Remembering Geza Vermes, historian and scholar of The Dead Sea Scrolls

Professor Geza Vermes, the world’s leading authority on the Dead Sea Scrolls, died on Wednesday 8 May, aged 88. An exceptional scholar, his translations and analysis of the Dead Sea Scrolls did much to aid our understanding of one of the most precious texts in history.

Born in Hungary in 1924, Vermes’s early years were marked by tragedy. Though Catholic converts, both his parents were deported and murdered in the Holocaust due to their Jewish background. Vermes was training as a priest at the time of their deportation and, protected by the Catholic Church, was able to survive the war. Having been ordained he left Hungary in 1946 and pursued academic studies in Belgium and Paris. At that point in the Judaean Desert the Dead Sea Scrolls had been discovered and his fascination with early Judeo-Christian scripture began. In 1957, on a visit to England, he met and fell in love with Pamela, a married mother of two children. After he left the priesthood and she divorced her husband, they were married and would remain together until her death in 1993.

After his marriage Vermes was able to devote himself to his studies, publishing his much lauded English translation of the Dead Sea Scrolls in 1962, which would go on to sell half-a-million copies. Having relocated to Oxford University in 1972, Vermes became heavily involved in Jewish Studies and the history of the Holy Land in the time of Jesus. As editor of the Journal of Jewish Studies and in his books on early Christianity - Jesus the Jew (1973), The Changing Faces of Jesus (2000) and The Authentic Gospel of Jesus (2003) - he was instrumental in transforming Jewish Studies from an often disregarded theological speciality to an academic discipline.
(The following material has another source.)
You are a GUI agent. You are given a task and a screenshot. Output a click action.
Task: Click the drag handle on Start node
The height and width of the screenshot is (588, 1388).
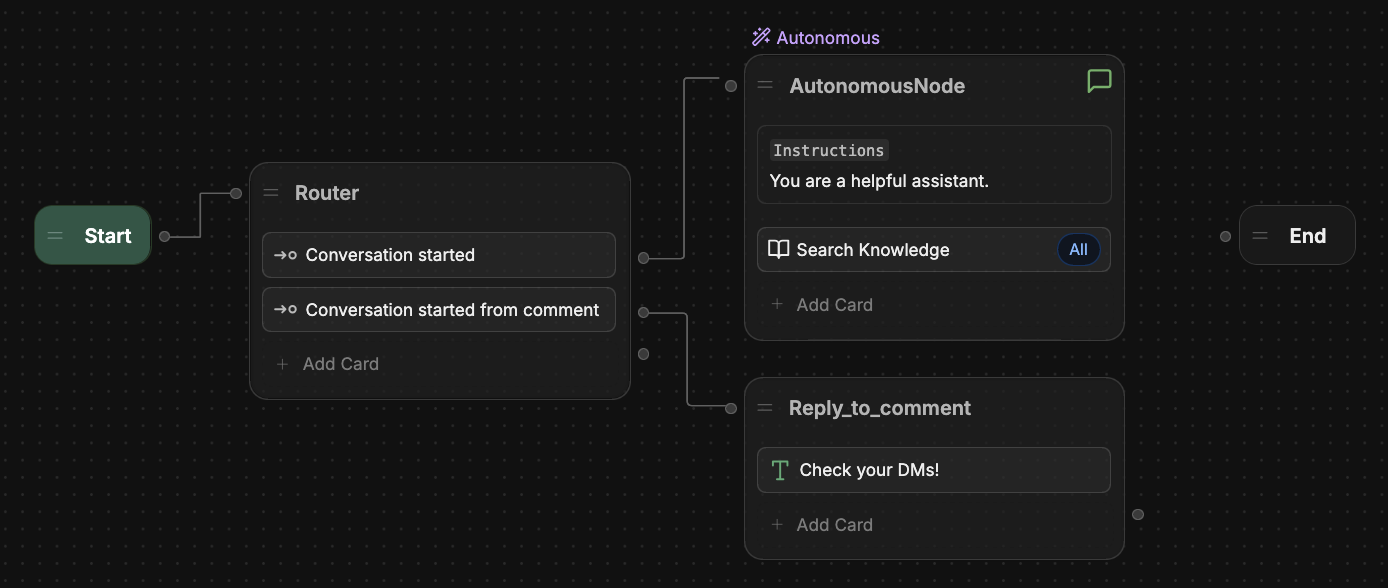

In 1991 after a long struggle, he achieved success in his campaign for all academics to have access to all the Dead Sea Scrolls, a right previously reserved for a small editorial team at the Jordanian Department of Antiquities.

His final book, Christian Beginnings from Nazareth to Nicaea, AD 30-32 was published in 2012. His friends and family have commented that his curiosity and intellect were largely undimmed by age and up until the week of his death, he was writing and planning his next work.

At the time of his death he was Professor Emeritus of Jewish Studies at Oxford University, a Fellow of the British Academy and was regarded as ‘the greatest Jesus scholar of his generation’ (Sunday Telegraph).

The Folio Society was proud to have collaborated twice with Geza Vermes, firstly on our edition of his translation of The Dead Sea Scrolls in 2000 and secondly on The Authentic Gospel of Jesus in 2009.